CVE-2015-5123

Name of the Vulnerable Software and Affected Versions Adobe Flash Player versions 11.x through 11.2.202.481 Adobe Flash Player versions 12.x through 18.0.0.204 Adobe Flash Player versions 13.x through 13.0.0.302 Adobe Flash Player versions 14.x through 18.0.0.203

Description The issue is related to a use-after-free vulnerability in the BitmapData class in the ActionScript 3 implementation. This vulnerability can be exploited by remote attackers to execute arbitrary code or cause a denial of service via crafted Flash content that overrides a valueOf function. The vulnerability was exploited in the wild in July 2015.

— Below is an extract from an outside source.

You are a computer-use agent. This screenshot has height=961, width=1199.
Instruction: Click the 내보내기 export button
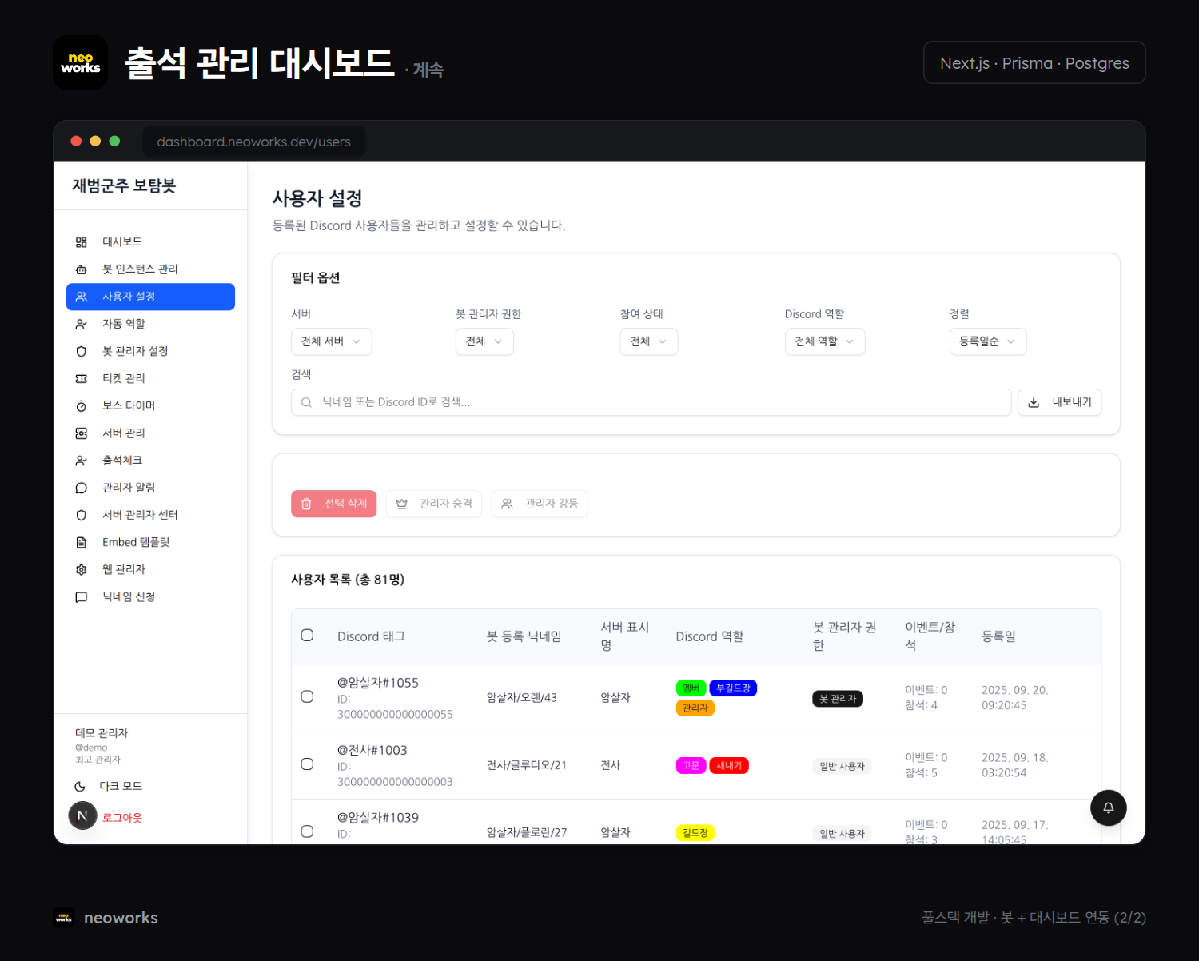[x=1059, y=402]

Recommendations For Adobe Flash Player versions 11.x through 11.2.202.481, update to a version that contains a fix for this issue. For Adobe Flash Player versions 12.x through 18.0.0.204, update to a version that contains a fix for this issue. For Adobe Flash Player versions 13.x through 13.0.0.302, update to a version that contains a fix for this issue. For Adobe Flash Player versions 14.x through 18.0.0.203, update to a version that contains a fix for this issue. As a temporary workaround, consider disabling the use of crafted Flash content that overrides the valueOf function until a patch is available.